> **Task goal**
Please revise the part of the prostate cancer article that opens with "There are differences" and closes with "they elect to have surgery.", replacing "blood test" with "blood screening" throughout, and give that part back in full.

A new study conducted by researchers in Sweden indicates that men under the age of 65 suffering from prostate cancer are best served by electing for surgery. Surgery cut the death rate for those patients by more than half. No definite conclusion was reached for those over the age of 65, however.
Those with non-aggressive forms of prostate cancer often face difficult decisions. Surgery is the most effective way to treat the condition but the side effects of impotence and incontinence are troublesome. Those over 65 often die of something else before the cancer spreads so they seek to avoid operations and merely monitor the tumor closely and leave it alone as long as it does not spread. This 'watch and wait' method can work for 20 years in roughly half of non-aggressive cases of prostate cancer.
The study, published in the latest edition of the 'New England Journal of Medicine and lead by Dr. Anna Bill-Axelson, recommended that those under 65 elect to have surgery. 'The more immediate, though stable, side effects associated with surgery should be weighed against the increasing incidence of symptoms and use of treatments after the progression of disease in the watchful-waiting group.'
In the study, those under age 65 who elected to have surgery had a death rate of only 11 percent after 10 years while those who did 'watch and wait' had a rate of 19 percent.
There are differences between the Scandinavians involved in this study and Americans. In the United States, prostate cancer is usually detected by a blood test. In Scandinavia, it is usually detected later by a rectal exam and is much further along than when detected by the blood test.
Still, the study indicates that despite short-term complications, men under 65 have better chances in the long run if they elect to have surgery.

> **Listed entries**
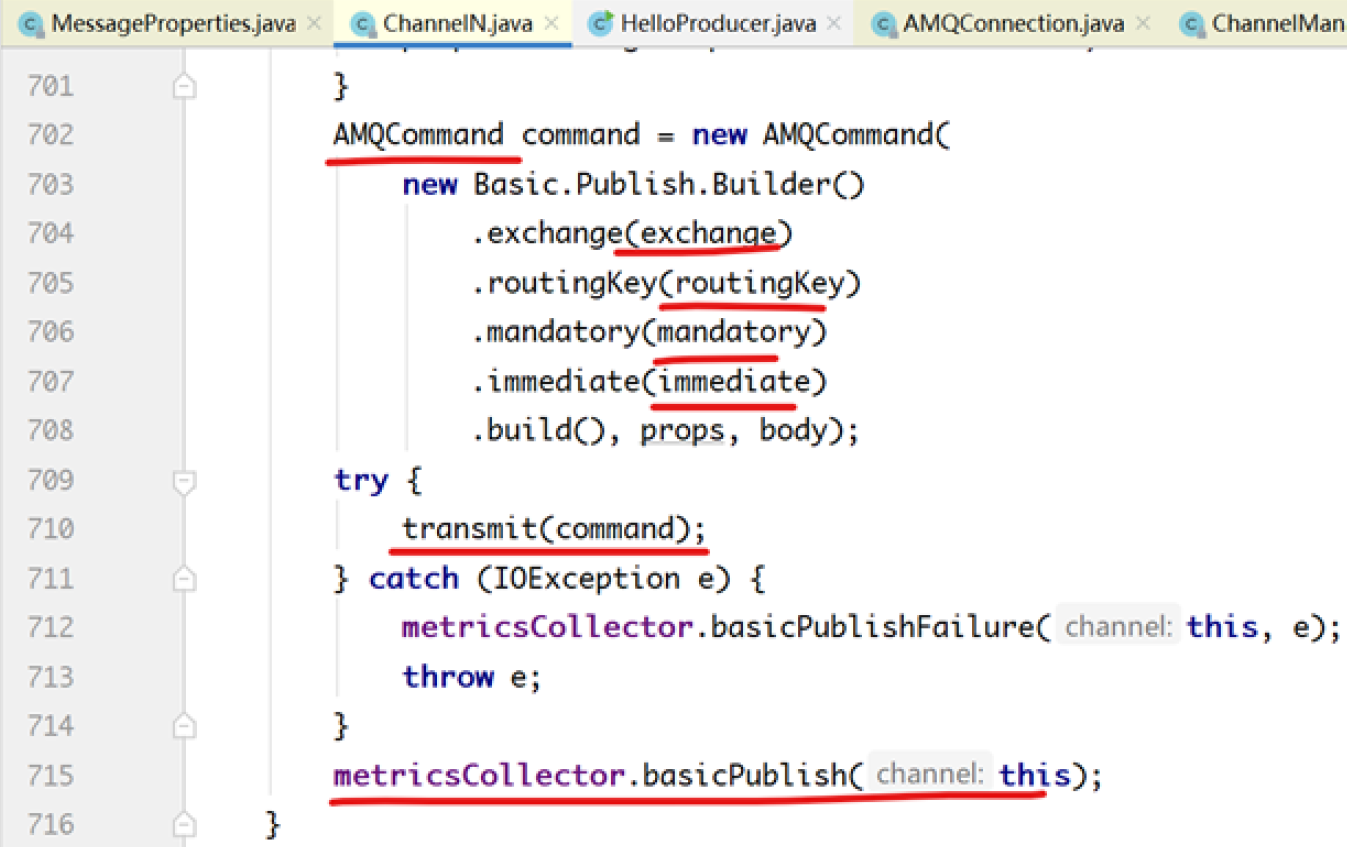Image resolution: width=1349 pixels, height=847 pixels.
Task: Close the AMQConnection.java tab
Action: (1143, 23)
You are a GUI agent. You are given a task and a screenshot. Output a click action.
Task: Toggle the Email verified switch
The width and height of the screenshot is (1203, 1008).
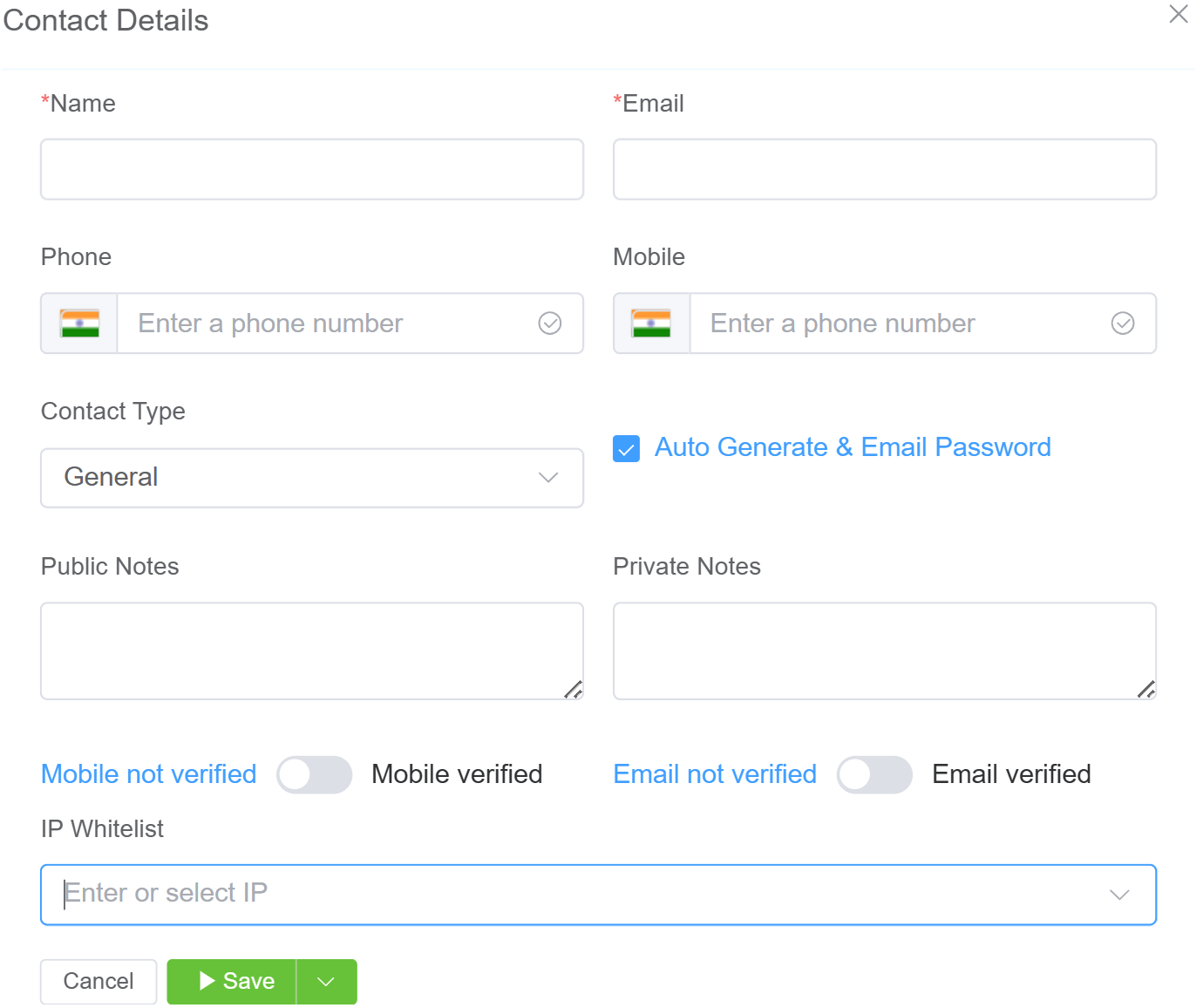coord(874,774)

> **Problem solution**
There are differences between the Scandinavians involved in this study and Americans. In the United States, prostate cancer is usually detected by a blood screening. In Scandinavia, it is usually detected later by a rectal exam and is much further along than when detected by the blood screening.
Still, the study indicates that despite short-term complications, men under 65 have better chances in the long run if they elect to have surgery.